═════ PASSAGE GIVEN ═════
The United Nations has received $500 million in pledges of assistance for victims of the Indian Ocean tsunami. Half of the total came in one chunk from the World Bank. Secretary-General Kofi Annan expressed satisfaction with the international response, but said no amount will be enough.

Mr. Annan interrupted a winter vacation in the western United States to return to New York to head the world body's disaster relief effort.

He met Thursday with his emergency aid team, with ambassadors of affected countries and with the newly formed core group of aid donors led by the United States, Japan, India and Australia. He said he has been in close contact with Secretary of State Colin Powell to coordinate relief efforts.

"I spoke to Secretary of State Powell yesterday, as the announcement was made, and we've also spoken this morning," he said. "The core group will support the U.N. effort. We expect the core group to grow. There are other countries that have indicated a desire to join the core group, and it will be a good thing that we will have a real international effort, and it is clear that their purpose is to work with us and support the U.N. effort, and we're going to make it a truly international effort."

View of village destroyed by tidal waves at Kolachal, in southern Indian state of Tamil Nadu
Mr. Annan described the Indian Ocean tsunami as an unprecedented global catastrophe that requires an unprecedented global response. But he said the initial outpouring of assistance pledges had been very good.

"A total of half-a-billion dollars in assistance has been pledged or received, as well as contributions in kind," he said. " More than 30 countries have stepped forward to help, as have millions of individuals from around the world."

Mr. Annan said half the money pledged, $250 million, came in one donation from the World Bank.
═════
§ GIVEN TASK 1
Rewrite the rows from the one containing "Select the Český jazyk (CZ) checkbox" down to the one containing "click(x=233, y=537)", keeping the requests as they are but multiplying each answer coordinate by 2.35 and rounding to a whole number, with halves going up. Leave out the pictures.
═════ DATASET RECORDS ═════
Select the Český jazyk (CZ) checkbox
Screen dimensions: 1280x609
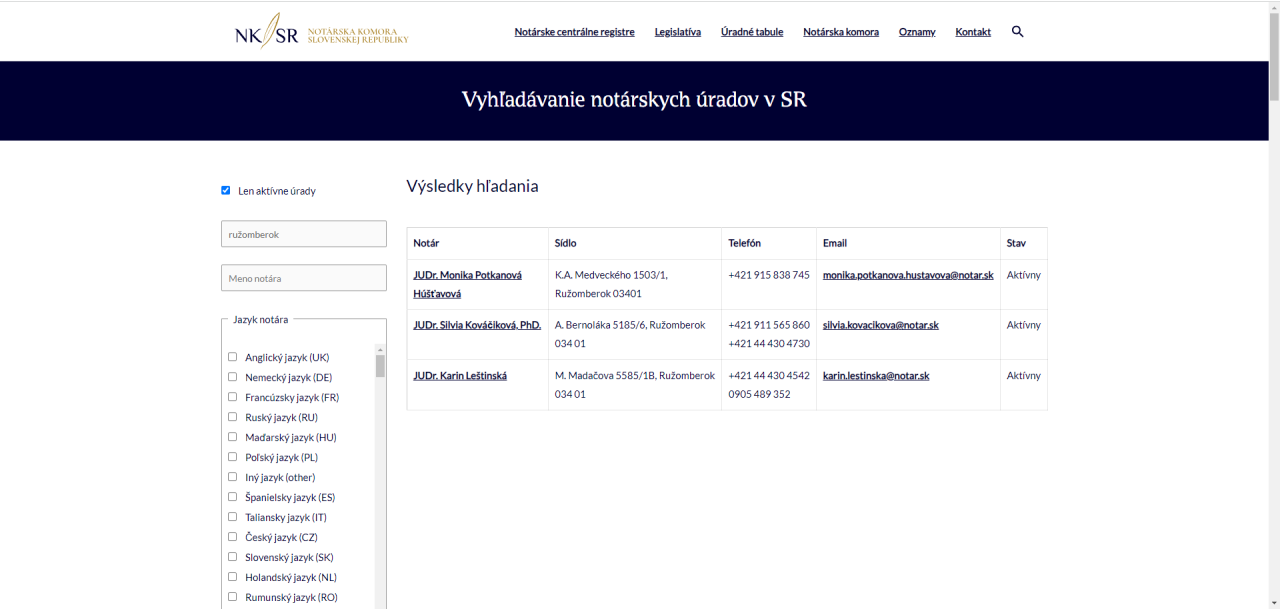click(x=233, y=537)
═════
═════ DATASET RECORDS ═════
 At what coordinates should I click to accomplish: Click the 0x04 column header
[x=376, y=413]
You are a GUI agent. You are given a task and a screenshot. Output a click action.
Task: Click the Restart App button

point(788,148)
═════
═════ DATASET RECORDS ═════
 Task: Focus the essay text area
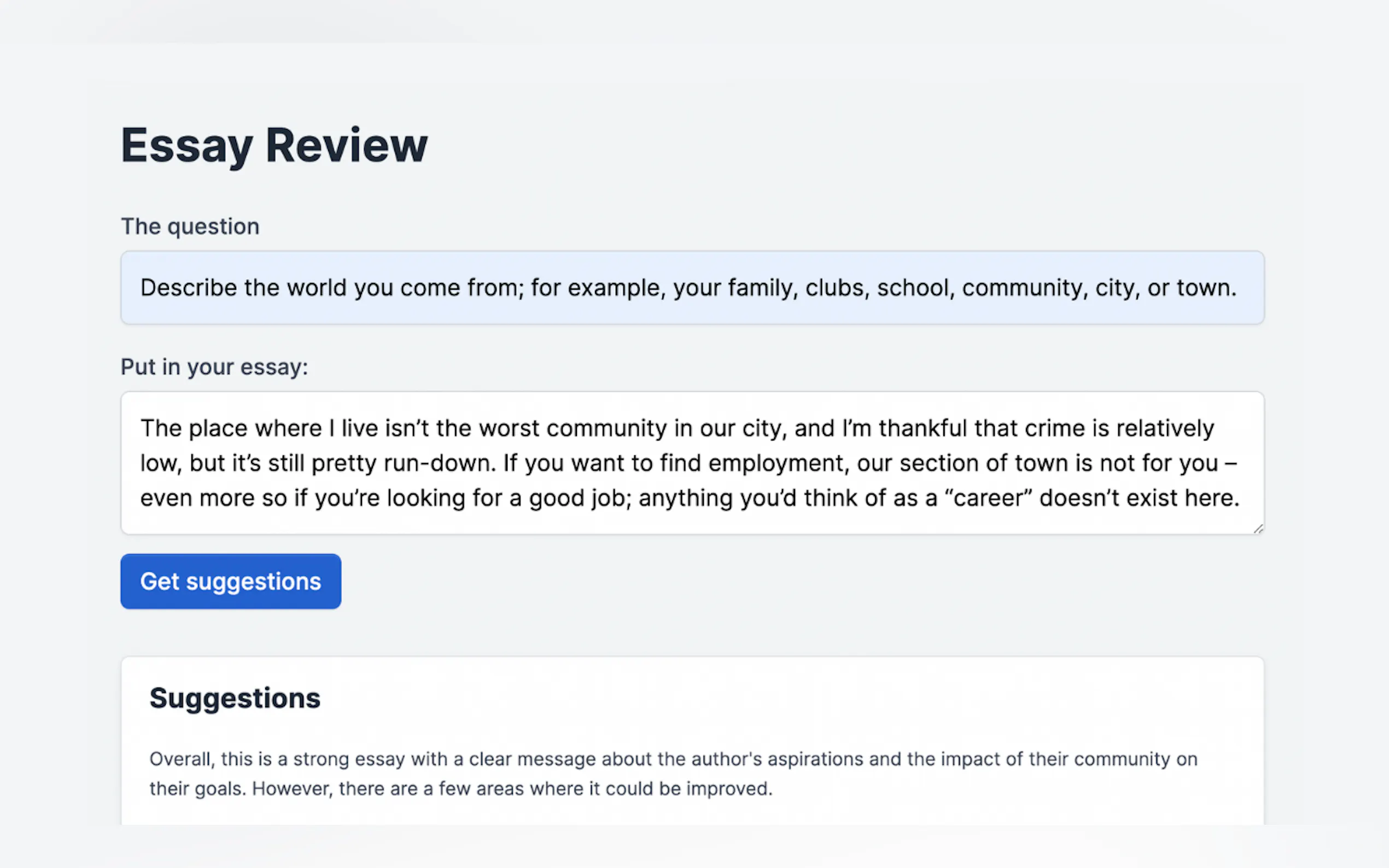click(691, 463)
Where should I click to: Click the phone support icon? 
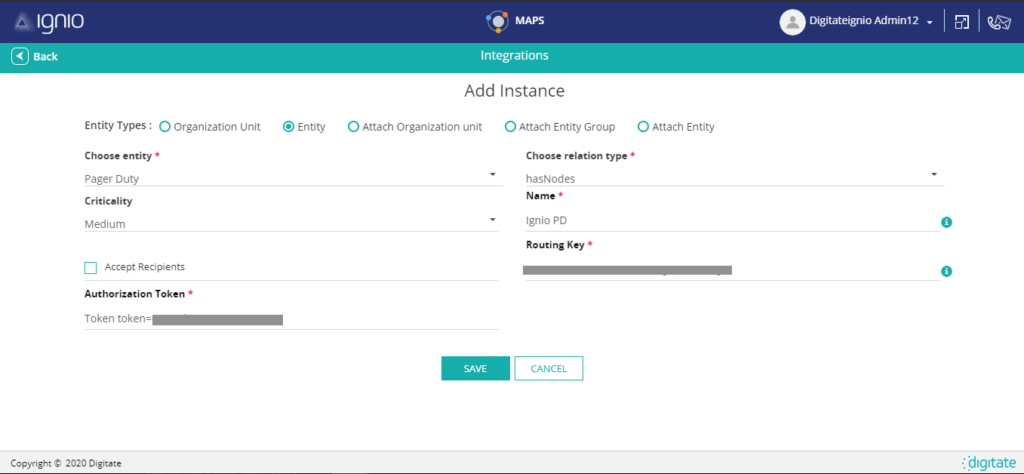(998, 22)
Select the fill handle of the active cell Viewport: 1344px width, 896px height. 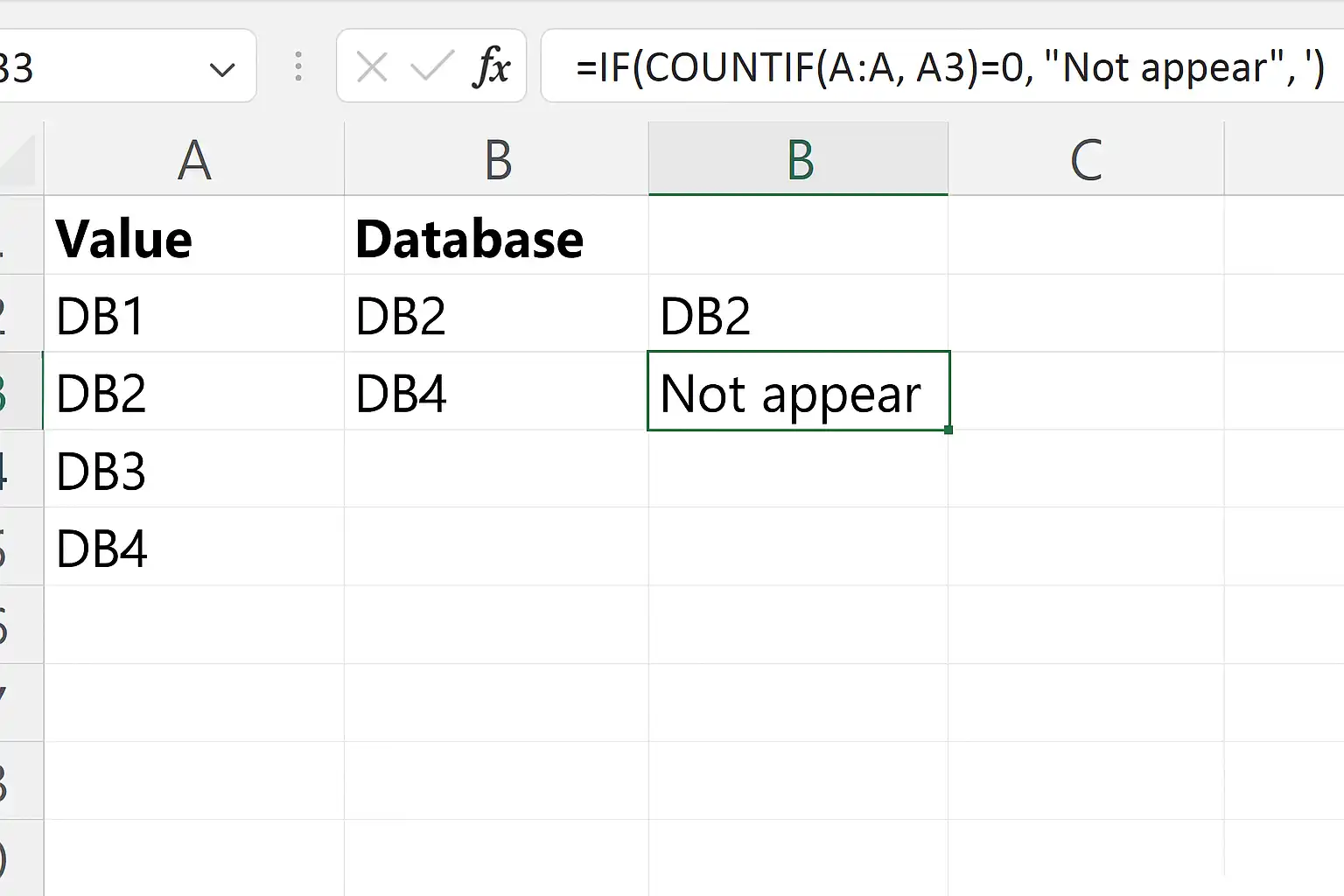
═════
§ GIVEN TASK 2
Continue the report on the tsunami aid pledges from where it stops.

§ RESULT 1
Select the Český jazyk (CZ) checkbox
Screen dimensions: 1280x609
click(x=548, y=1262)

§ RESULT 2
The secretary-general and U.N. emergency relief director, Jan Egeland, outlined a massive aid distribution plan using the Thai capital, Bangkok, as its hub for moving goods to the worst-hit areas.

He commended the work of local Red Cross and Red Crescent Societies in providing immediate assistance, but admitted that, even with all the aid being offered, the international community's resources would be stretched thin. He admitted that the scope of the disaster is so large, everything that can be done may still not be enough.

"That is possible, because the needs are enormous," Mr. Annan noted. "And it is conceivable that one may not be able to fulfill every possible need of each of the countries and each of the coastal villages that have been destroyed. But we cannot forgive ourselves for not even trying, not even really making an effort to help people meet their desperate needs. Our common humanity demands it."

U.N. officials say a wider appeal for assistance is to be launched within a week, in hopes of raising several hundred million more dollars. That money would be intended to provide emergency aid over the next six months. A third appeal for several billion dollars is expected later, to finance reconstruction efforts.